任意整理は裁判所を通じた手続きではないので、時間や費用が比較的かからない代わりに、相手方にも交渉を拒否する権利があることも覚えておきましょう。
大手の銀行や貸金業者であれば、たいてい任意整理には応じてくれます。
しかし、借入期間が浅かったり、借入から一度も返済していなかったりなどの事情があると、任意整理に応じてもらえない可能性があります。
個人再生:破産による資格制限を回避する
次に、自己破産の職業制限に引っかかることで自己破産がばれるのを回避したい人。
その場合には、個人再生をするのがおすすめです。
個人再生について簡単にまとめます。
- 自己破産と同じく裁判所を通じて行う債務整理手続き
- 5,000万円までの借金を5~10分の1まで減額できる
- 減額された借金は、原則3年で分割払いしていく
- 自己破産と違い、手続きに資格や職業の制限がかからない
個人再生は、自己破産と違い、資格や職業に制限がかからないため、会社にばれることはありません。
しかし、任意整理のように、借入先ごとに対応を変えることはできません。
会社に借入がある場合は、自己破産と同じように、債務整理手続きをすることがばれてしまいます。
個人再生は、会社からお金を借りていないが、借金額が大きく、返済が苦しい状態の人におすすめです。
自己破産に関するよくある質問
最後に、自己破産に関するよくある質問に回答します。
自己破産した社員への対応は?
自己破産した社員に対して、会社から何らかの対応をしたり、ペナルティを与えたりすることは基本的にありません。
借金や自己破産は、会社や仕事には関係ない個人的な事情だからです。
普段の仕事を問題なく行えているのであれば、会社が自己破産に関与してくることはないでしょう。
自己破産は家族にばれる?
自己破産は、同居している家族にはばれてしまう可能性があります。
破産手続きの際、裁判所は、破産者のお金の使い道を細かくチェックするため、世帯での収入も調査します。
具体的には、配偶者の給与明細や預金通帳をチェックする可能性があるため、ここをうまくごまかすことができれば、家族に秘密で自己破産できるかもしれません。
同居していない家族であれば、自己破産はばれる可能性は低いといえます。
ただし、自己破産をすると、家や車は差し押さえられてしまう可能性が高いため、それをきっかけにばれてしまう可能性があります。
自己破産したら会社に報告がある?
会社から借入をしているなどの事情がないかぎり、弁護士や裁判所から会社に報告をすることはありません。
自己破産は、自分(及び依頼した弁護士)と、裁判所と、債権者(貸主)が関わる手続きです。
会社(勤務先)は一切関係ありません。
自己破産は市役所でばれる?
自己破産したかどうかは、市役所で調べることはできません。
まれに、「戸籍や住民票に、自己破産をした記録が残ってしまうのではないか」と心配する人がいますが、これは誤解です。

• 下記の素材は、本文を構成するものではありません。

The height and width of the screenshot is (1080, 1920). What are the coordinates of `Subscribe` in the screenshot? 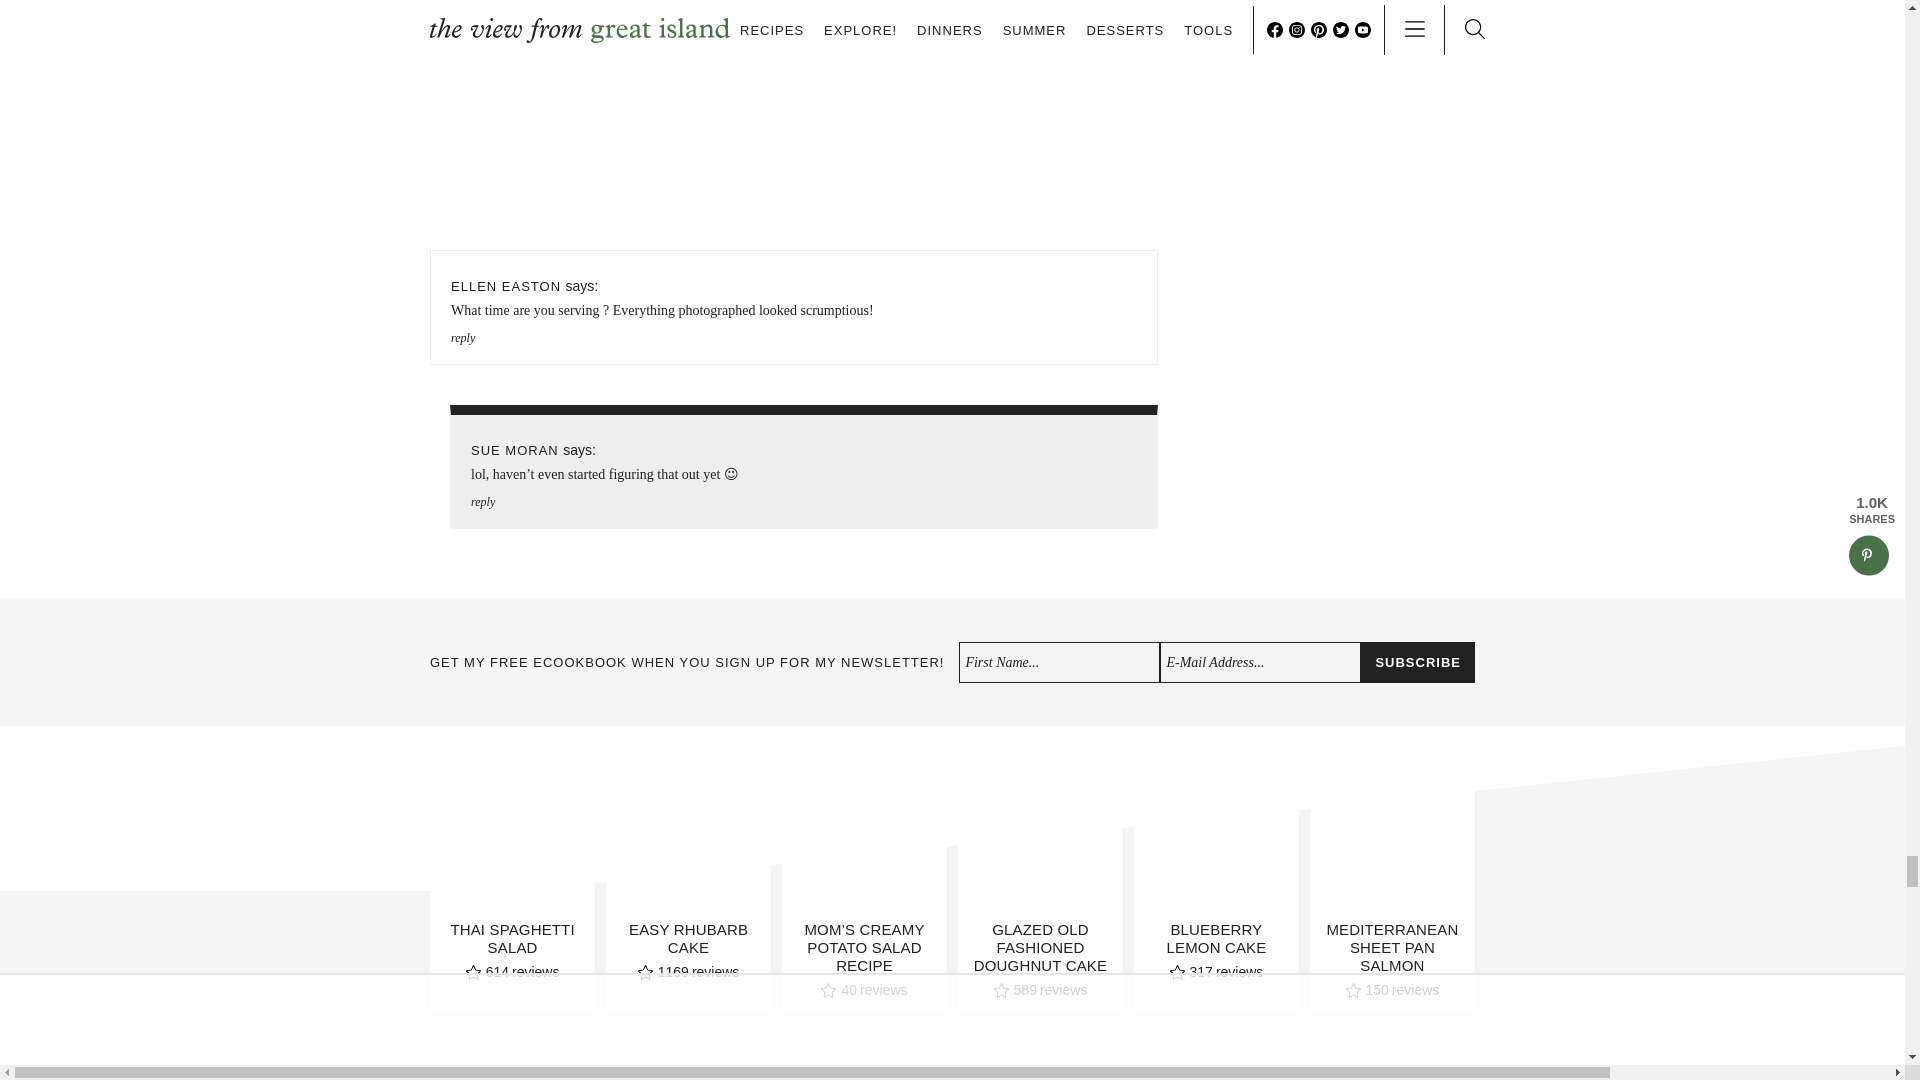 It's located at (1418, 662).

戸籍や住民票に、自己破産したことを記入する欄はありませんので、ご安心ください。
まとめ
自己破産したら会社にばれるかどうか、について説明しました。
会社に借入があるなどの特殊なケースを除けば、自己破産したことがばれる可能性は低いです。
また、自己破産したことがばれたところで、クビにされたり、処分を受けたりする心配もありません。
自己破産は、仕事とは関係ないプライベートでの出来事だからです。
自己破産を理由に会社をクビにするのは不当解雇にあたるため、弁護士に依頼するなどして撤回を求めましょう。
また、借金問題の解決法は自己破産だけではありません。
任意整理や個人再生など、他の手段もありますので、自分に合った手続きを行うようにしましょう。
一番よくないのは、借金を放置すること。やがて裁判所から裁判を起こされてしまいます。
そうなる前に弁護士に相談し、どうすれば借金問題を解決できるか、アドバイスをもらいましょう。